I examined the way she phrased that and I wasn't totally reassured. "Okay. Now I just have one question: What costume should I wear?"
She giggled against my shoulder. "Now now, that's against the rules. I'm sure you'll think of something, but just wait until you see mine!"
"Will it cover up this?" I asked cupping her buttock with a free hand.
She giggled again, and moved my other hand to her breast. "It'll cover this too, but if you're really good you'll be able to figure out who I am without seeing anything irrelevant like these."
"I'm not sure I'm that good." I said as I slipped my opposite hand down her ass and between her legs. "Maybe I'll need to do a thorough inspection to be sure I have the right pussy."
"You do that," she said quietly, "and I think you had better practice a little right now so you don't make any mistakes."
I've had plenty of practice, but what the hell. Practice makes perfect.
****
Over the next couple of weeks I tried to worm more information out of her, but she flatly refused to budge on any details. She wouldn't give me any idea of what costume she would wear, or what I should wear. I had set an arbitrary deadline as to when I needed to have my costume figured out and that date was getting nervously closer by the day.
Finally, and at almost the last minute, I was clobbered by inspiration. A university friend of mine had collected a number of classical greek theater masks, one of which was Oedipus.
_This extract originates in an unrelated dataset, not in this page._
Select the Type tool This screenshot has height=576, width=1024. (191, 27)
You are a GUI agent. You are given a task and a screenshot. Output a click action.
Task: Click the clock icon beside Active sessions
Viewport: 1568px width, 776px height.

Although the argument could be made that Oedipus was more a tragic figure than a scary one, I thought that any man who had gouged out his own eyes could be frightening enough with a little imagination. I found a reasonable facsimile of a greek toga at the university costume shop to compliment the mask. It would have to do.
The day of the party Faye gave me a little card with the address to the party on the back. "Just go here and knock on the front door. Give them this card and someone will let you in and get you started. I'm going to go over to a friends house and get ready. She'll drive me over and I'll meet you there." She grinned at me, and her nipples stuck out happy and hard. "That is, if you can figure out who I am."
"So that's it. No help at all for poor old me."
"I gave you the address," she replied. "That's all you're going to get." I gave her my best lost puppy-dog look. She rolled her eyes at me, and finally said, "Okay, THIS is all you're going to get. If you come up to me and strike up a conversation, I'll answer any question you ask completely truthfully, unless you ask my name or anything else about my identity. Fair enough?"
"Fair enough. Although, if you come up to me and do the same thing, I reserve the right to lie through my teeth." I was feeling a little bit persnickety.
"By which I will know you in an instant," she laughed. "Have fun, and I'll see you there.
And she was gone.
In all honesty I was getting into the spirit of the thing, though I was still apprehensive. I got out the toga and put it on, admiring the fact that it fit perfectly and even seemed flattering on me. It was long, and nearly swept the floor even on my frame. It had come with a fairly complicated pair of lace up sandals that fit me tolerably well, but it had no undergarments.